Dataset records:
--

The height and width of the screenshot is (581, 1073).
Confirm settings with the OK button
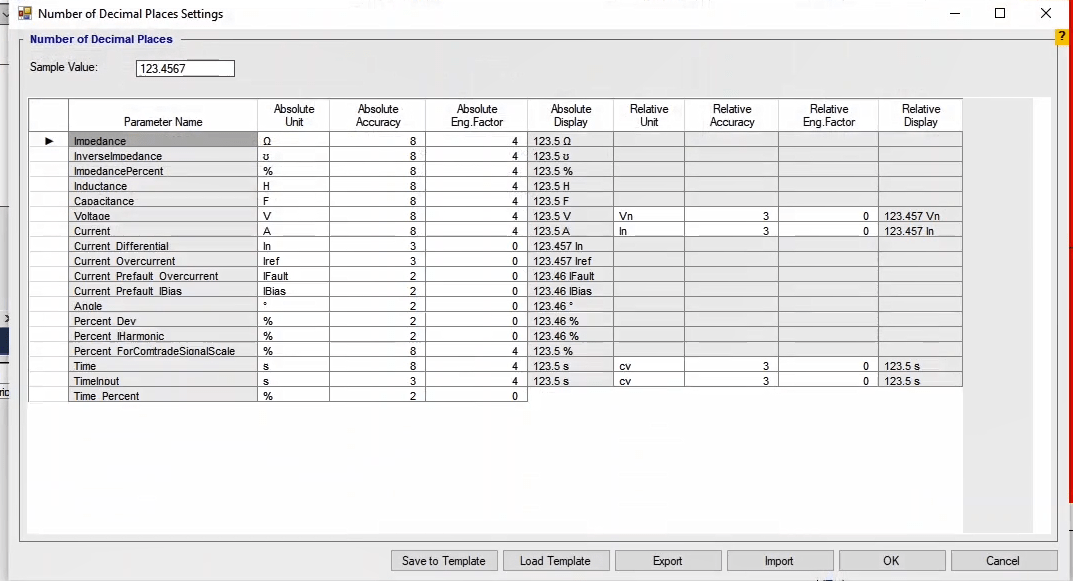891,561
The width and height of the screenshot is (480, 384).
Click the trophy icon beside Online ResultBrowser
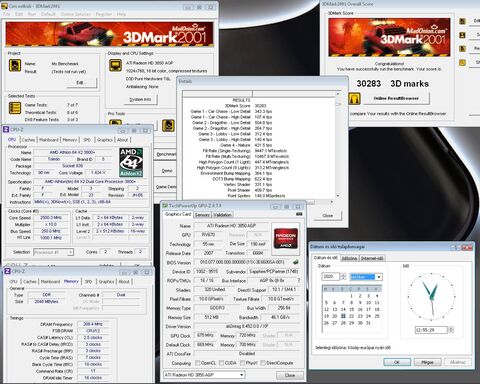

--

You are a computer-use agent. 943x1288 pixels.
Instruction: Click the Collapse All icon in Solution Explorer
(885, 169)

--

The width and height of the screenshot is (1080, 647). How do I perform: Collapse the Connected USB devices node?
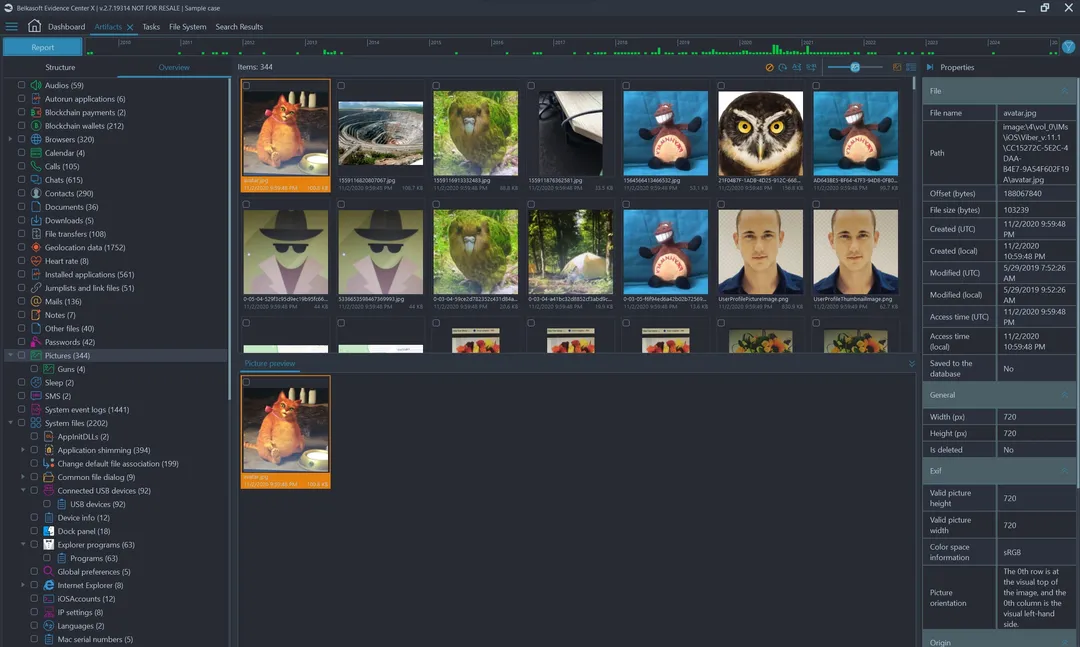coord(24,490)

--

What you have to do: Return only the stretch above from the line containing "The height and" through the line containing "Click the trophy", word for word and without pictures.

Result below:
The height and width of the screenshot is (581, 1073).
Confirm settings with the OK button
891,561
The width and height of the screenshot is (480, 384).
Click the trophy icon beside Online ResultBrowser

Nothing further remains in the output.